Peas & Pancetta with Orecchiette Pasta
This is a versatile recipe. if you don't have pancetta you can substitute Italian sausage or regular bacon. You can also make this a vegetarian dish and leave out the pancetta.
Ingredients
- ½ lb cubed pancetta
- 1 TB olive oil
- 1 medium onion diced
- 5 cloves garlic chopped
- 1 ½ cups frozen peas
- red & black pepper to taste
- 1 cup chicken stock
- 1 lb orecchiette pasta
- 1 TB salt
- ½ cup grated parmesan cheese
Instructions
- Fry the pancetta in olive over a medium heat until crisp in a large saute pan.. Keep the fat that is rendered from the pancetta.
- Add the onions and garlic and fry for 1-2 minutes.
- Add the peas, peppers, and chicken stock and simmer for 10 minutes.
- Boil the pasta for 9 minutes in salted water until “al dente”.
- Transfer the pasta to the saute pan with a slotted spoon.

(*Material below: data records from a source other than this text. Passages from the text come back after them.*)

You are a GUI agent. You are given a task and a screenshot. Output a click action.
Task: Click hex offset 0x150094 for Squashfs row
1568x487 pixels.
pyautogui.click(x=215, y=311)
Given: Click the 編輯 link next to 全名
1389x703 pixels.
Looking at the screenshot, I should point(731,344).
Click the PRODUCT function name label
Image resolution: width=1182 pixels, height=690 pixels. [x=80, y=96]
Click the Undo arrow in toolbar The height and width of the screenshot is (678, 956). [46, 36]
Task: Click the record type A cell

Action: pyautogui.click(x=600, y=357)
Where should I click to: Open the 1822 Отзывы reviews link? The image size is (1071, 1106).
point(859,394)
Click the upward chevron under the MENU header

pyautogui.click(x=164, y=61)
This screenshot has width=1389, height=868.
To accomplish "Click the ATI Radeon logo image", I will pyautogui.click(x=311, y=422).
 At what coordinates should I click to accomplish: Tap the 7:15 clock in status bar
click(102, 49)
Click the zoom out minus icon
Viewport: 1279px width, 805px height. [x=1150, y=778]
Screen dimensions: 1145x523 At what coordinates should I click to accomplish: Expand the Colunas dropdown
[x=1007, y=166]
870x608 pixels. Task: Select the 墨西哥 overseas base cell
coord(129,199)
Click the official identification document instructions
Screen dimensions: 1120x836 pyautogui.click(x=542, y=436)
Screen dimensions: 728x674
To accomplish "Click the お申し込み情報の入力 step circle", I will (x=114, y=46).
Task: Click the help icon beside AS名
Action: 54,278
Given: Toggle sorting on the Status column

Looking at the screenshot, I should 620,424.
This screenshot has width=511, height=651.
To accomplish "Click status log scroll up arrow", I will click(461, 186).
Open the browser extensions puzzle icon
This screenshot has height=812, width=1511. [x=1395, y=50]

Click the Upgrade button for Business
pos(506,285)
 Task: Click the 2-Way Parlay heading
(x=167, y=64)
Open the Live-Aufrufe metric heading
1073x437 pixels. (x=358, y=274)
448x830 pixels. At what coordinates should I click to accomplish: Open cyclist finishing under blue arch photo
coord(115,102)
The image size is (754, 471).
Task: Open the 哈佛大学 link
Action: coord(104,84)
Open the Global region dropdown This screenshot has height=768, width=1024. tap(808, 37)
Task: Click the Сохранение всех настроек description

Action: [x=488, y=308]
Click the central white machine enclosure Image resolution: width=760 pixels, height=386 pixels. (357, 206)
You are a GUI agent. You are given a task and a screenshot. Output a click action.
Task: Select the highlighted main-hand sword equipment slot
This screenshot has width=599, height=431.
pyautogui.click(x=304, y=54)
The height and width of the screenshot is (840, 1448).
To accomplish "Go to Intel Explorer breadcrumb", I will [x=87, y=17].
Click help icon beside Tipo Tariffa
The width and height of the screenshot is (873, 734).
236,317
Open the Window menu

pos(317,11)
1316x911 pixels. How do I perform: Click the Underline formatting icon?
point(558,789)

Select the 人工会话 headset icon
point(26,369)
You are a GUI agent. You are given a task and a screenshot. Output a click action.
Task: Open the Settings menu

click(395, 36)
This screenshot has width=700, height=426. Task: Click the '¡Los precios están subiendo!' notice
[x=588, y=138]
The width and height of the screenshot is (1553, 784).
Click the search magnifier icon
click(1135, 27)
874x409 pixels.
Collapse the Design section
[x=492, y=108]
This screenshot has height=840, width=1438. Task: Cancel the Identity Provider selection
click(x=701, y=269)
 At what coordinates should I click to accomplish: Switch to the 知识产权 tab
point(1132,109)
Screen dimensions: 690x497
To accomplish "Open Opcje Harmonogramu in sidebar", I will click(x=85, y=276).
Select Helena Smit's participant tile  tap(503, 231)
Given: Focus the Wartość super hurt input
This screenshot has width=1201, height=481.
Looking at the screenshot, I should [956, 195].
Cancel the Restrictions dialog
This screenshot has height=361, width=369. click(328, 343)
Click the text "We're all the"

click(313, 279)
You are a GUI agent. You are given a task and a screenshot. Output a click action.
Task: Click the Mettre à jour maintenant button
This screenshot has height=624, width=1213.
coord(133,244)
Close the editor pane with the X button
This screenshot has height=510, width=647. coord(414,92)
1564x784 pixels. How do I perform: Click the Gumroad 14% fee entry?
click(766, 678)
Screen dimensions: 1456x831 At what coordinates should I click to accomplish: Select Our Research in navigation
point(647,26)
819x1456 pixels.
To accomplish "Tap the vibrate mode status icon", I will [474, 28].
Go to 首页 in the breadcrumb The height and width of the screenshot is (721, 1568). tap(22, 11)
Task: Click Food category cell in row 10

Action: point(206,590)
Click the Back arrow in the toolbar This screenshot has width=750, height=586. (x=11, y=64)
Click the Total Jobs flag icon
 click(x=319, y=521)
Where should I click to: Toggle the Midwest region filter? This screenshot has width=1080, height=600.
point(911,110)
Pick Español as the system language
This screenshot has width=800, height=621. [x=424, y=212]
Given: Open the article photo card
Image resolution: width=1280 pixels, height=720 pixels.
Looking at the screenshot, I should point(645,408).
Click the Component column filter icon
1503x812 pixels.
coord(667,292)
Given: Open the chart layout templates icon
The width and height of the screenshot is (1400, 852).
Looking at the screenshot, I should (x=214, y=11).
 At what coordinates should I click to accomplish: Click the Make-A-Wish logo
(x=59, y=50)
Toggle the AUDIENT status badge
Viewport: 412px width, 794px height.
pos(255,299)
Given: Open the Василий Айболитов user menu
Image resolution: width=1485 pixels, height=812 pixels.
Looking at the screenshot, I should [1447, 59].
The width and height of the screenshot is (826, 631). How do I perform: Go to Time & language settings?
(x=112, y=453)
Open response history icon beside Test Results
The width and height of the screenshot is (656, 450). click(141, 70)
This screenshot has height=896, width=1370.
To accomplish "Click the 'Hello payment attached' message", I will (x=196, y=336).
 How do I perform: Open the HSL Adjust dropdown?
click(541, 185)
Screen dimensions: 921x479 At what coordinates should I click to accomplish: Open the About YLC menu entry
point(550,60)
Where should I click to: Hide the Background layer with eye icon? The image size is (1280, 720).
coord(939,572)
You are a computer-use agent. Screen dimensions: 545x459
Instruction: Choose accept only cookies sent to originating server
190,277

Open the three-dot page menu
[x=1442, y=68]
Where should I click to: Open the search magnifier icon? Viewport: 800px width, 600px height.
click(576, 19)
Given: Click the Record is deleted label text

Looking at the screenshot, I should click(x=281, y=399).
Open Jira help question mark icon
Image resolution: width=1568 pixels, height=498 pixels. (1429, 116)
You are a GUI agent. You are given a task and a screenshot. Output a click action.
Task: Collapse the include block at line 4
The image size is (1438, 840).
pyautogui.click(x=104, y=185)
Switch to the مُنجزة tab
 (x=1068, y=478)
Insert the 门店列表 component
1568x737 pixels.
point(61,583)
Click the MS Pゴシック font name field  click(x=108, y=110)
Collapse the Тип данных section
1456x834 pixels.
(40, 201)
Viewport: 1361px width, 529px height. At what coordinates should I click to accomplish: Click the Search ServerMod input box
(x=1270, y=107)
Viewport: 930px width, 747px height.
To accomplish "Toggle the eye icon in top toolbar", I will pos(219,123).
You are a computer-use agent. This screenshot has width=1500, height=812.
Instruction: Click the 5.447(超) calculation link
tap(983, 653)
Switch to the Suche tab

- Mix well and add the parmesan cheese. Simmer for 2 more minutes.
- Serve immediately.
Marcy
That was really delicious Cara. Vince made enough for dinner again tomorrow
Great recipe???
homemadeitaliancooking
Thank you Marcy!!IT is one of my favorite dishes too!. The more garlic the better.
Marcy Cipolla
My dear cousin...we have been making pasta and peas for years, but this was the first time we used your recipe and it was a home run. The pancetta and the peppers gave it a nuance that made it the best ever.we are following all your recipes and will be trying more of them. Keep up the good work
Your cousin Vince
homemadeitaliancooking
Thank you so much!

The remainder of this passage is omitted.